[MATERIAL FOR THIS TASK start]

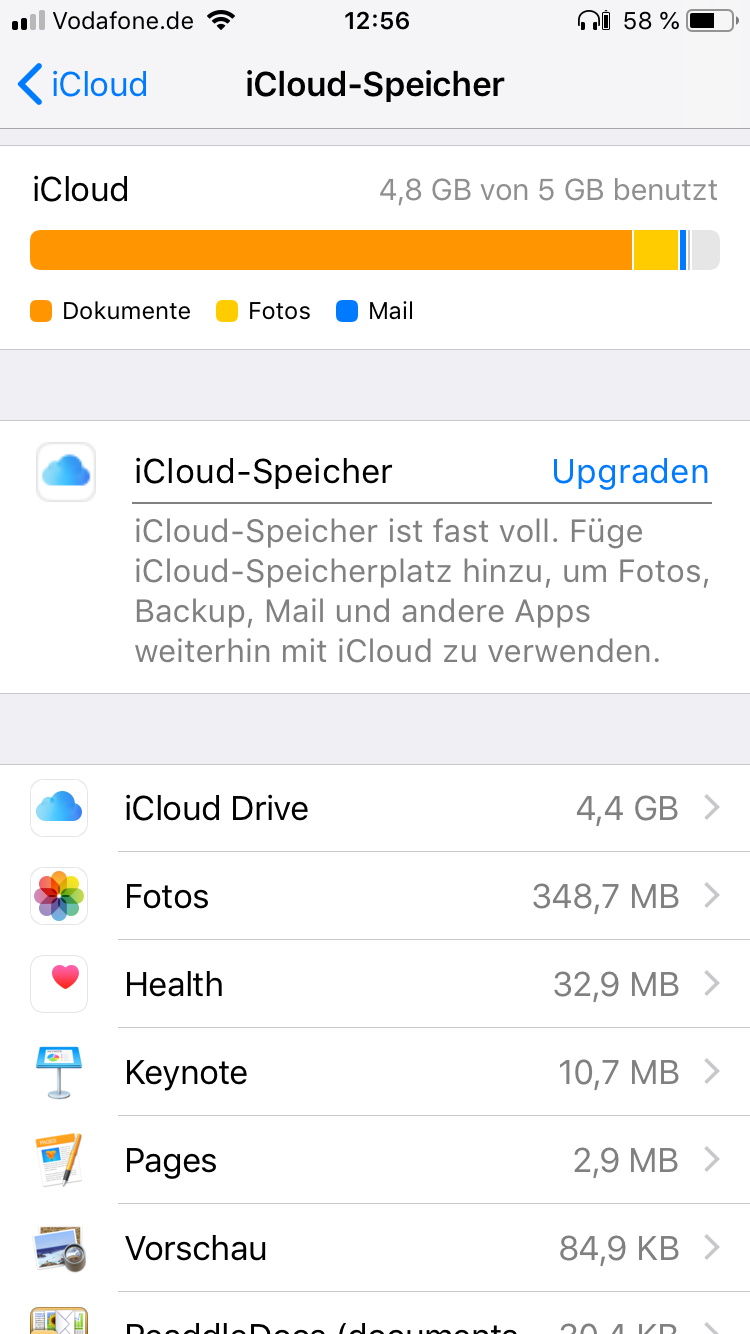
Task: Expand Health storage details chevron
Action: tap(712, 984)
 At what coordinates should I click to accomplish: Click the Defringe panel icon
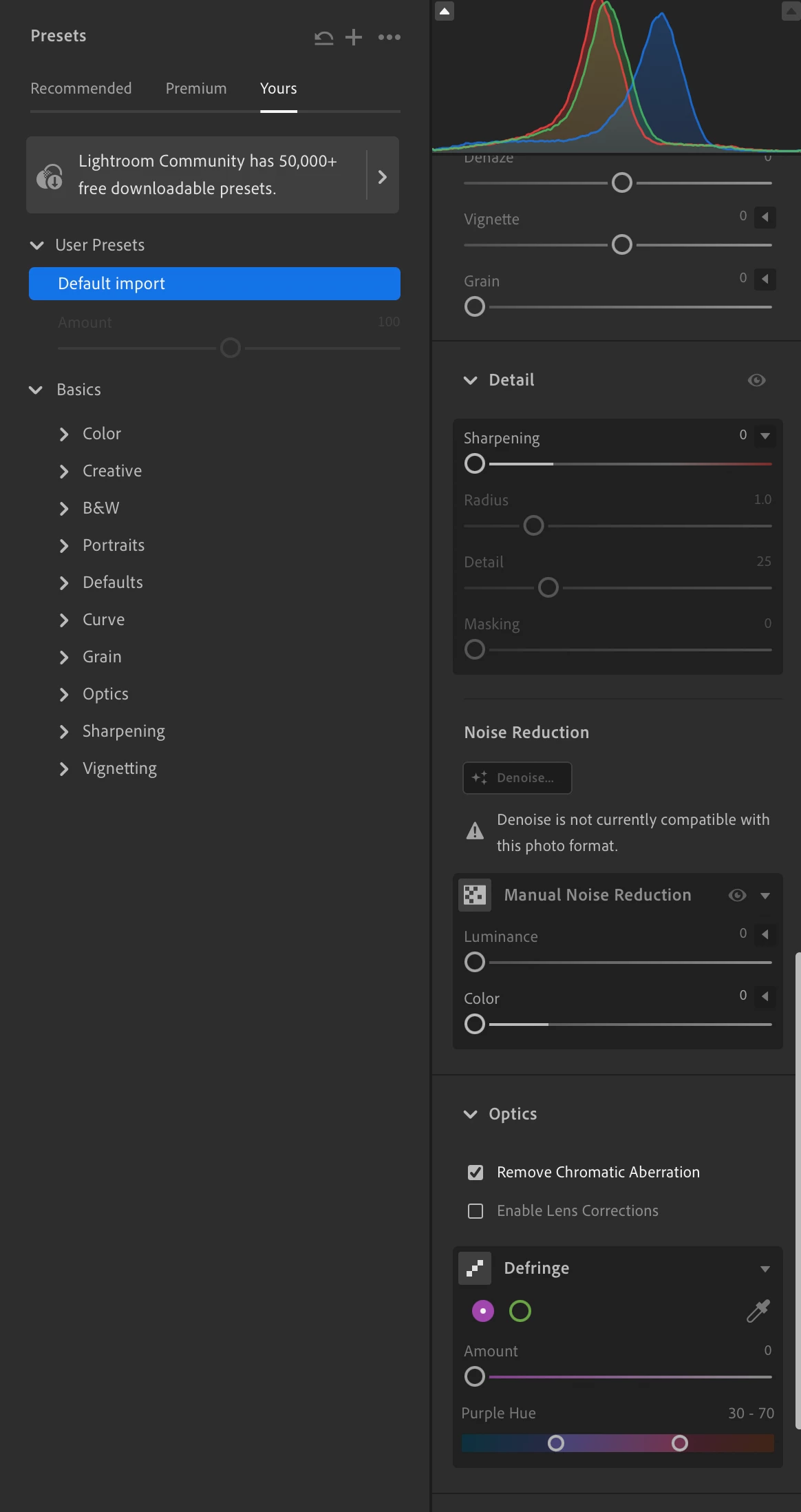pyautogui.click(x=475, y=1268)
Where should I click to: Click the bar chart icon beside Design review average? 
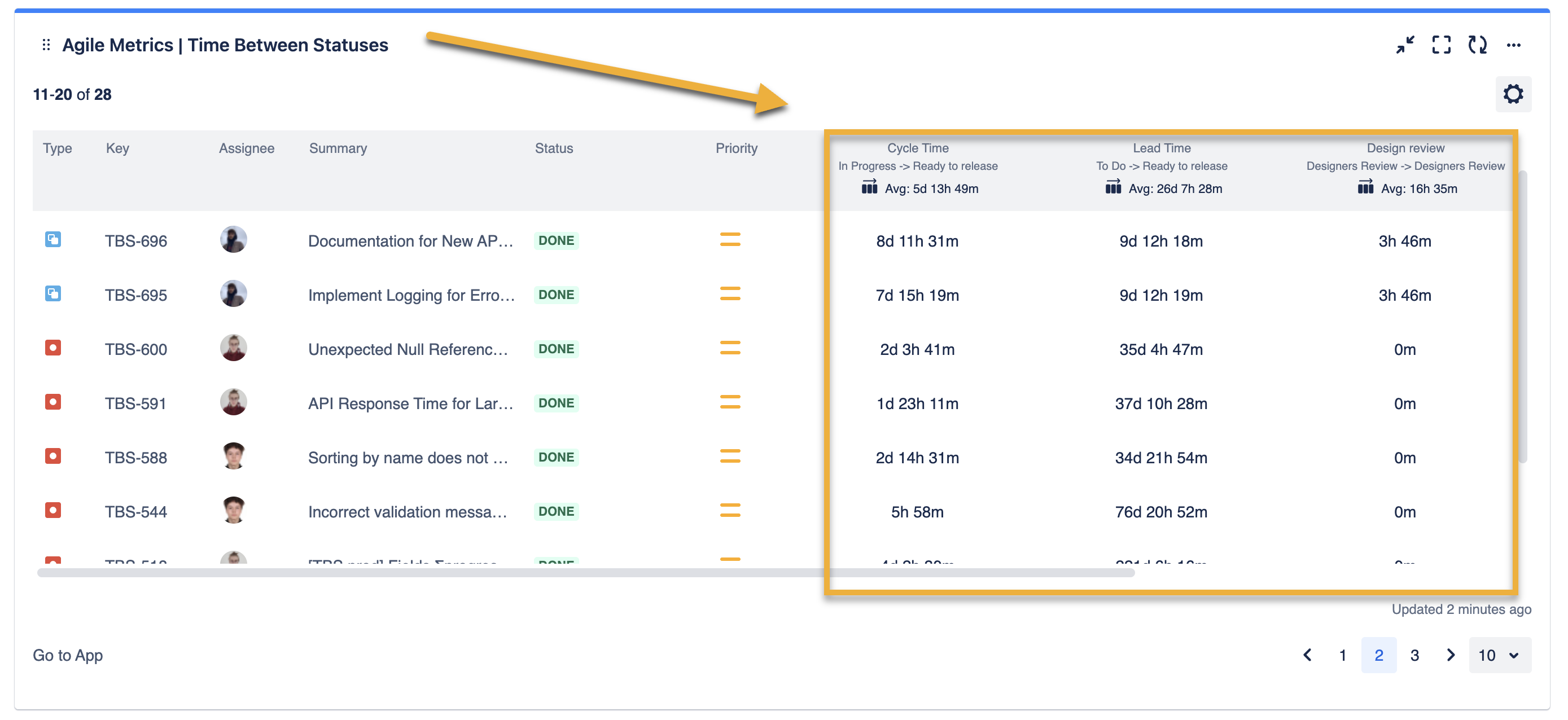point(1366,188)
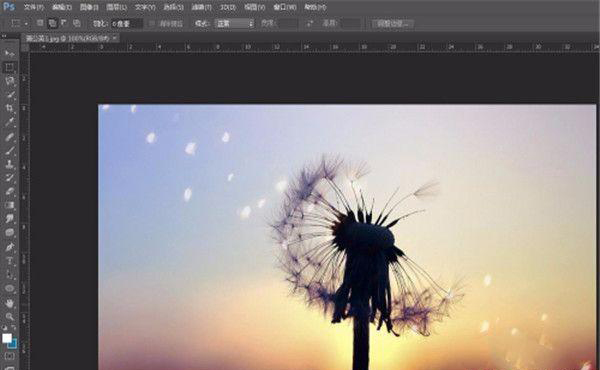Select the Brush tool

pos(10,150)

[MATERIAL FOR THIS TASK end]
[MATERIAL FOR THIS TASK start]

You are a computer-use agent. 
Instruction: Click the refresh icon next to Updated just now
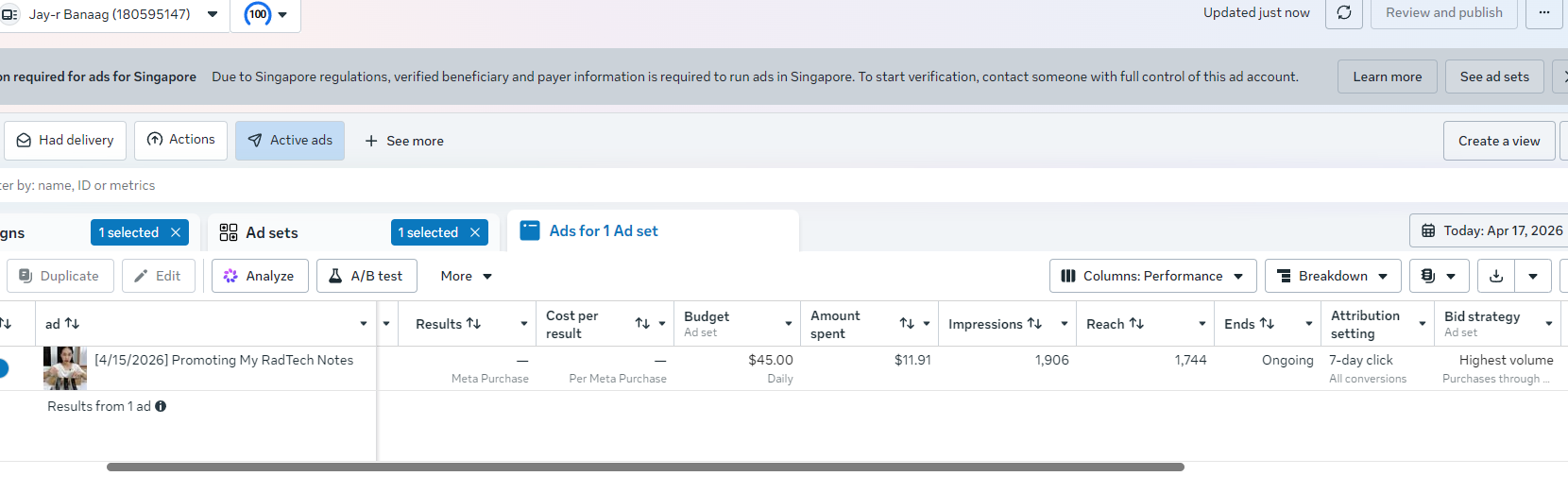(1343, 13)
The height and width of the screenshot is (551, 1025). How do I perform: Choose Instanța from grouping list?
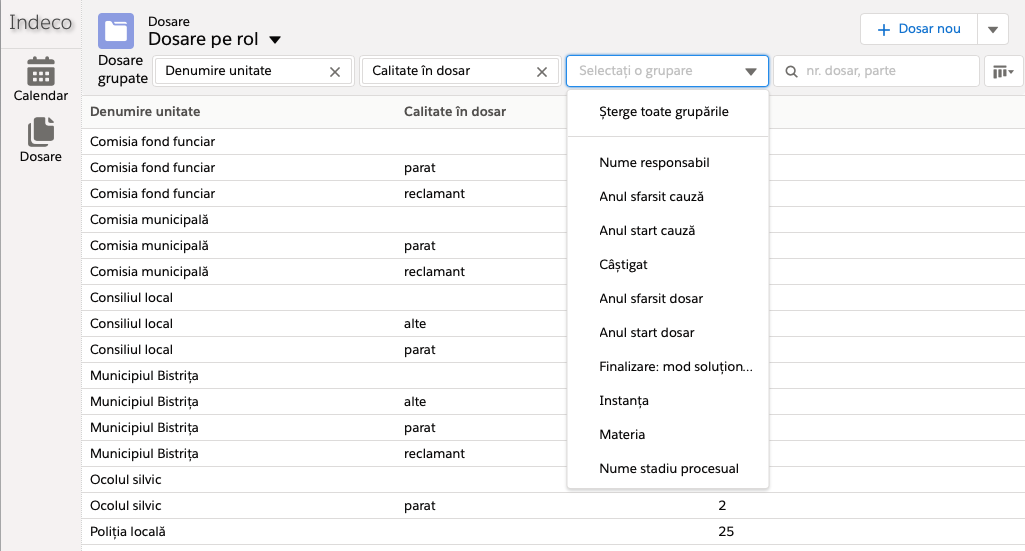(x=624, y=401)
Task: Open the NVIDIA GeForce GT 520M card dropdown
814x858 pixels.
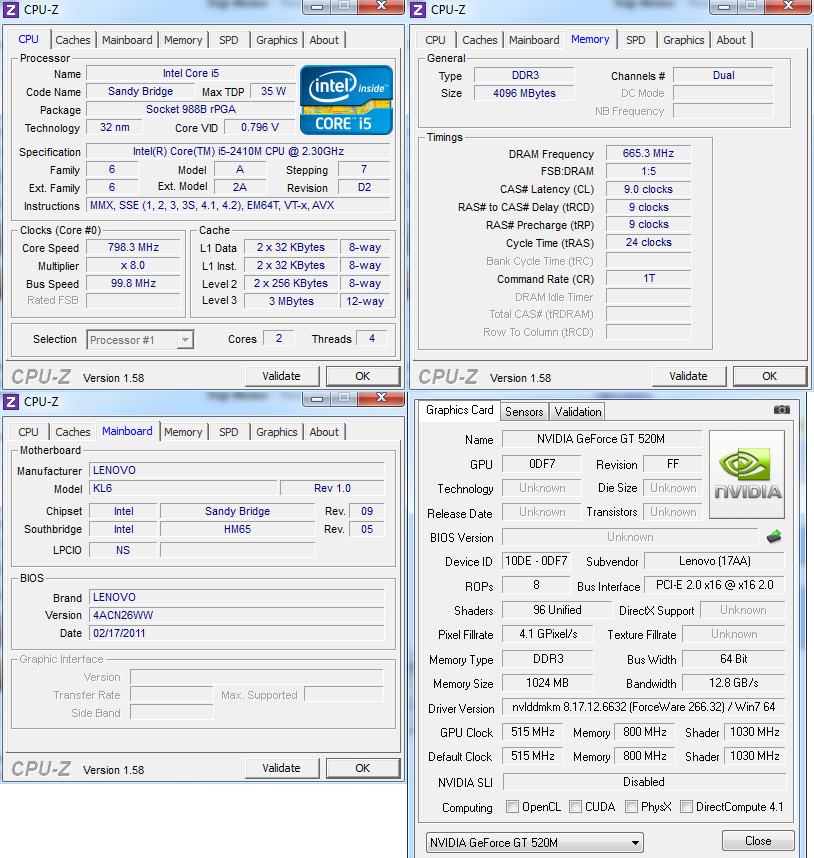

[MATERIAL FOR THIS TASK end]

▶ [SET PROBLEM]
Put the material from the line containing "At what coordinates" through the line containing "pos(10,150)", both included, into a Markdown table with the columns Row and Material line, numbering each row and omitting blank lines. Leave the pictures out of the answer.

▶ [OUTPUT FOR THIS TASK]
| Row | Material line |
|---|---|
| 1 |  At what coordinates should I click to accomplish: Click the Defringe panel icon |
| 2 | pyautogui.click(x=475, y=1268) |
| 3 | Where should I click to: Click the bar chart icon beside Design review average?  |
| 4 | point(1366,188) |
| 5 | Select the Brush tool |
| 6 | pos(10,150) |